Error viewing Delegation of Exchange Online accounts

Question

Hello,

After migrating users from Exchange 2007 On premise to Exchange Online, we experience a problem viewing/managing full Access permissions for some of the mailboxes.

We get the error: Failed to get mailbox rights. Some or all identity references could not be translated.

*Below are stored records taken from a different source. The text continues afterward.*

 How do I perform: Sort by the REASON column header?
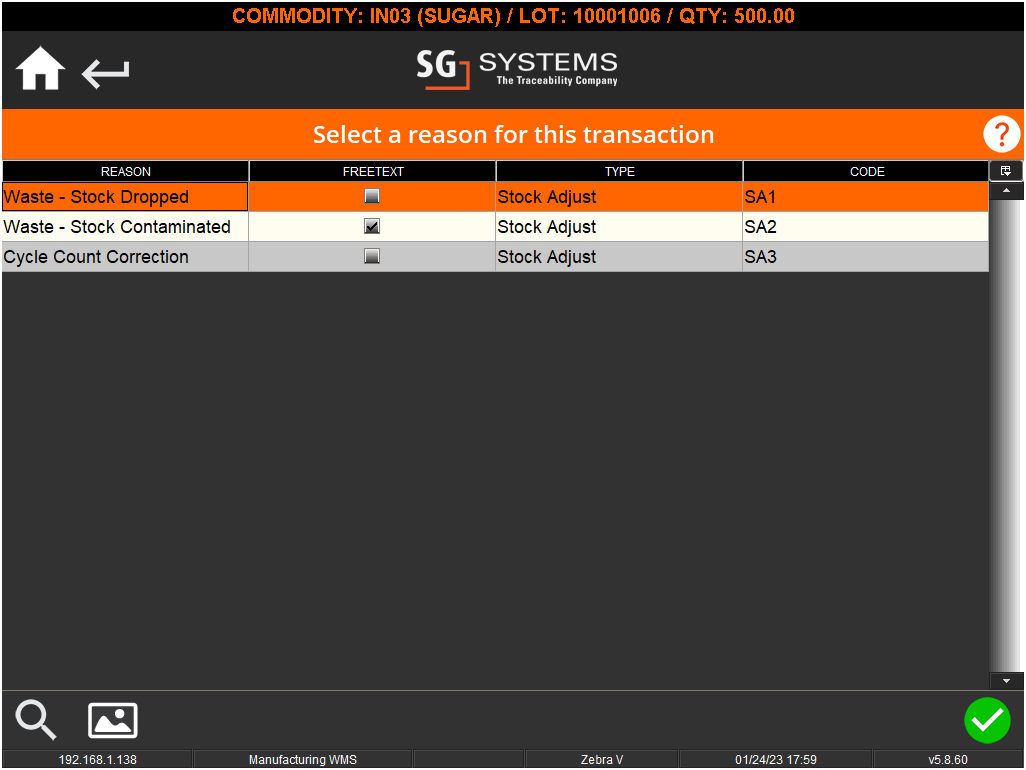pos(125,171)
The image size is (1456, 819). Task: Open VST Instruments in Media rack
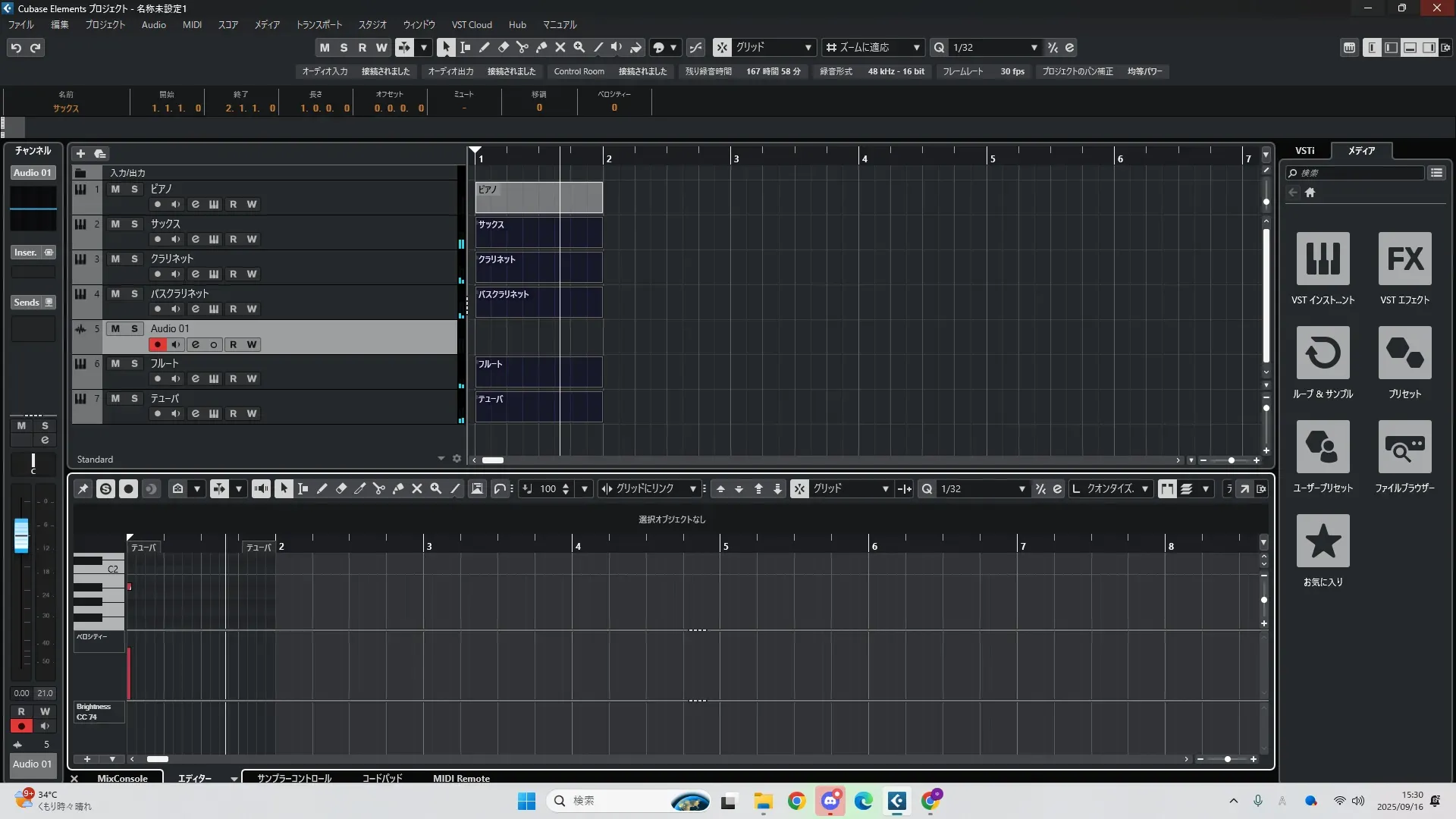click(1323, 259)
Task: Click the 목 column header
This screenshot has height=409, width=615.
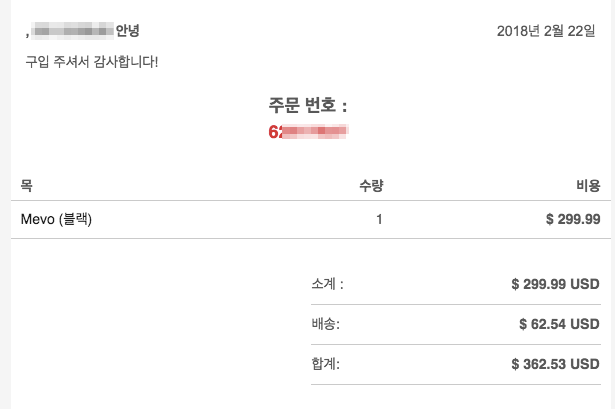Action: coord(26,185)
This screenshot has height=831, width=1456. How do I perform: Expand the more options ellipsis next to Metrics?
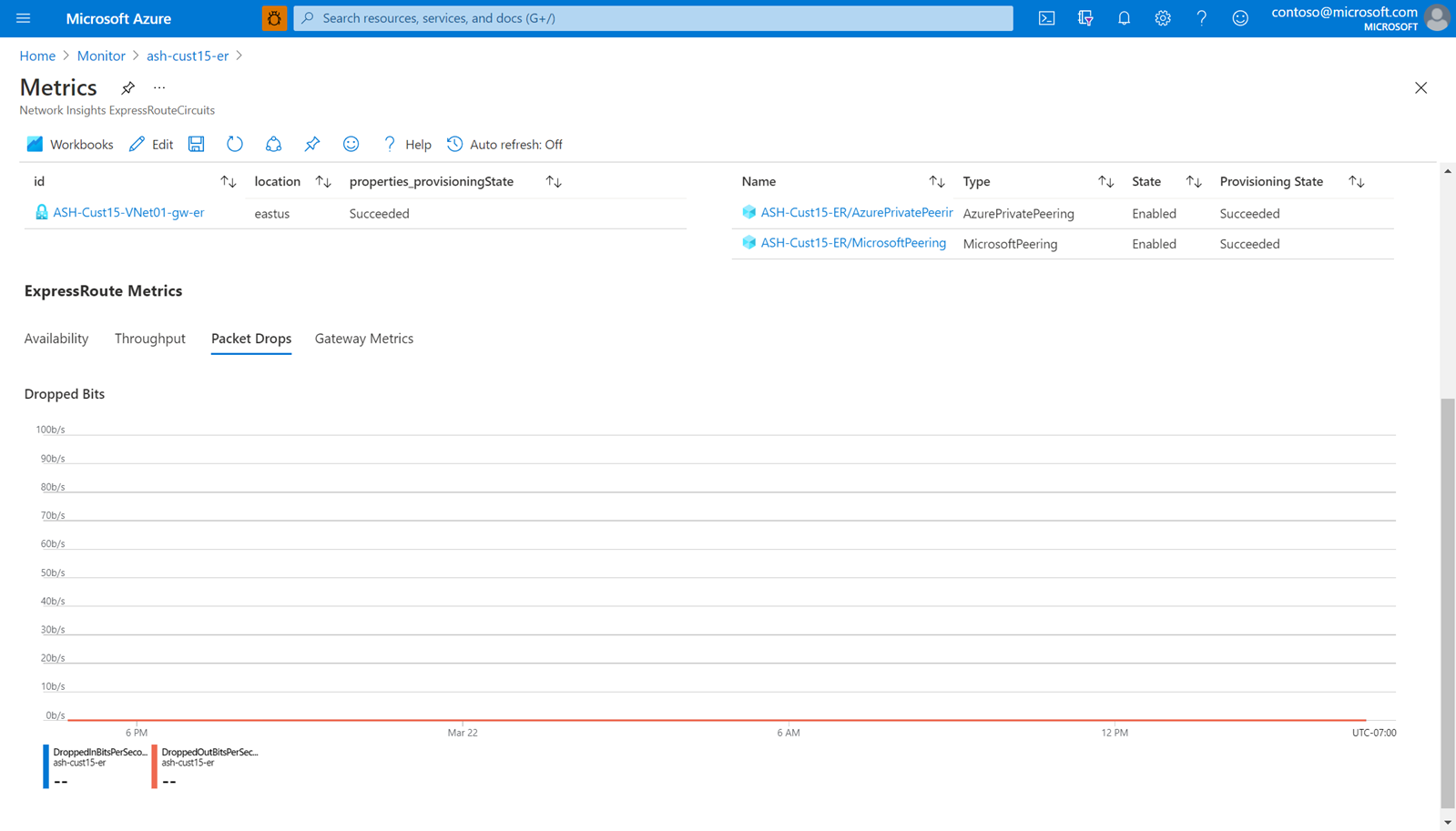click(x=159, y=88)

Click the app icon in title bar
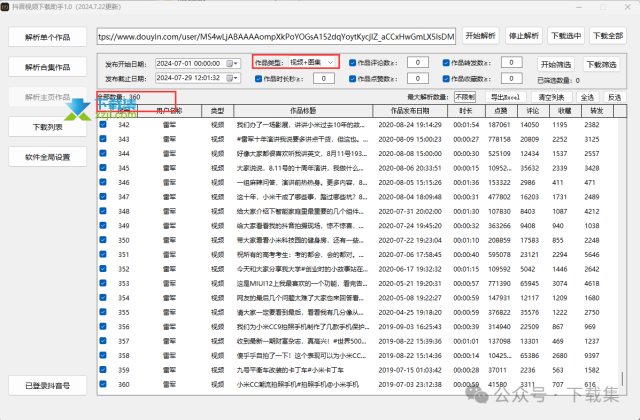(6, 6)
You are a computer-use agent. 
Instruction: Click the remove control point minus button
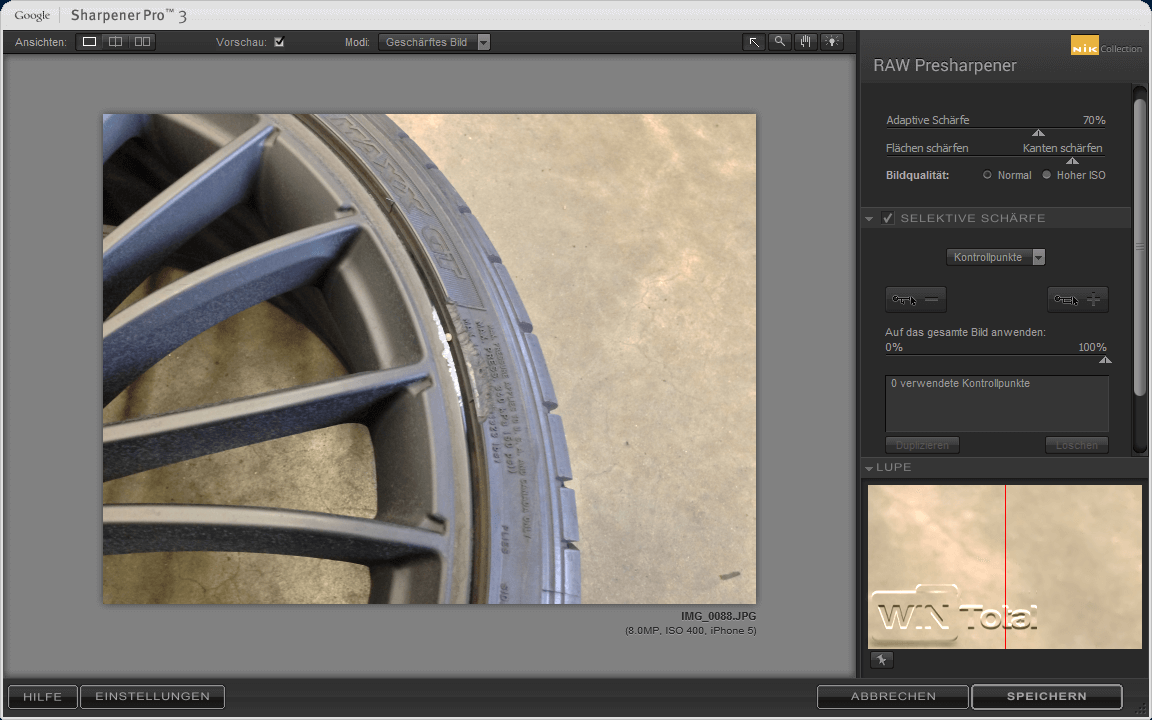pos(915,299)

Using the Exchange Online admin tools, we can see everything just fine. Using PowerShell in a remote session, we see something similar to:

PS Z:\> get-mailbox teuser |Get-MailboxPermission |ft -AutoSize -Wrap

Identity User AccessRights IsInherited Deny
-------- ---- ------------ ----------- ----
User, Test NT AUTHORITY\SELF {FullAccess, SendAs, ReadPermission} False False
User, Test NAMPRD08\Administrator {FullAccess} True True
User, Test NAMPRD08\Domain Admins {FullAccess} True True
User, Test NAMPRD08\Enterprise Admins {FullAccess} True True
User, Test NAMPRD08\Organization Management {FullAccess} True True
User, Test NT AUTHORITY\SYSTEM {FullAccess} True False
User, Test NT AUTHORITY\NETWORK SERVICE {ReadPermission} True False
User, Test NAMPRD08\Administrator {FullAccess, DeleteItem, ReadPermission, ChangePermission, ChangeOwner} True False
User, Test NAMPRD08\Domain Admins {FullAccess, DeleteItem, ReadPermission, ChangePermission, ChangeOwner} True False
User, Test NAMPRD08\Enterprise Admins {FullAccess, DeleteItem, ReadPermission, ChangePermission, ChangeOwner} True False
User, Test NAMPRD08\Organization Management {FullAccess, DeleteItem, ReadPermission, ChangePermission, ChangeOwner} True False
User, Test NAMPRD08\Public Folder Management {ReadPermission} True False
User, Test NAMPRD08\Exchange Servers {FullAccess, ReadPermission} True False
User, Test NAMPRD08\Exchange Trusted Subsystem {FullAccess, DeleteItem, ReadPermission, ChangePermission, ChangeOwner} True False
User, Test NAMPRD08\Managed Availability Servers {ReadPermission} True False
User, Test PRDMGT01\View-Only Organization Management {ReadPermission} True False

These appear to be the same set of permissions found on users that we can successfully manage through Adaxes.

Any ideas?

Answer 1

I had the exact same problem a while back, but that was caused by a corrupt owner on a few mailboxes.
However you can test the same solution on a mailbox and see if you have the same error. I believe our issue also occured after a migration.

Try running the following powershell command towards one of the mailboxes that has the problem:

Add-mailboxpermission "Name of the mailbox" -Owner "nt authority\self"

Comments

Hello,

As odsven already managed, the issue can be caused by corrupt owners of the failing mailboxes. Most typically, this occurs with migrated mailboxes. To check this, you can try running the following command in the Exchange Management Shell:

Get-MailboxPermission -Identity "CN=John Doe,OU=New York Office,DC=example,DC=com" -Owner:$True

where CN=John Doe,OU=New York Office,DC=example,DC=com is the Distinguished Name (DN) of a user that you are having issues with.

If you are getting the same error as with Adaxes, try running the same command but without the -Owner:$True part. If, on this run, you don't receive the error, then you are having an issue with corrupted mailbox owners. You'll need to repair the mailboxes that give such an error.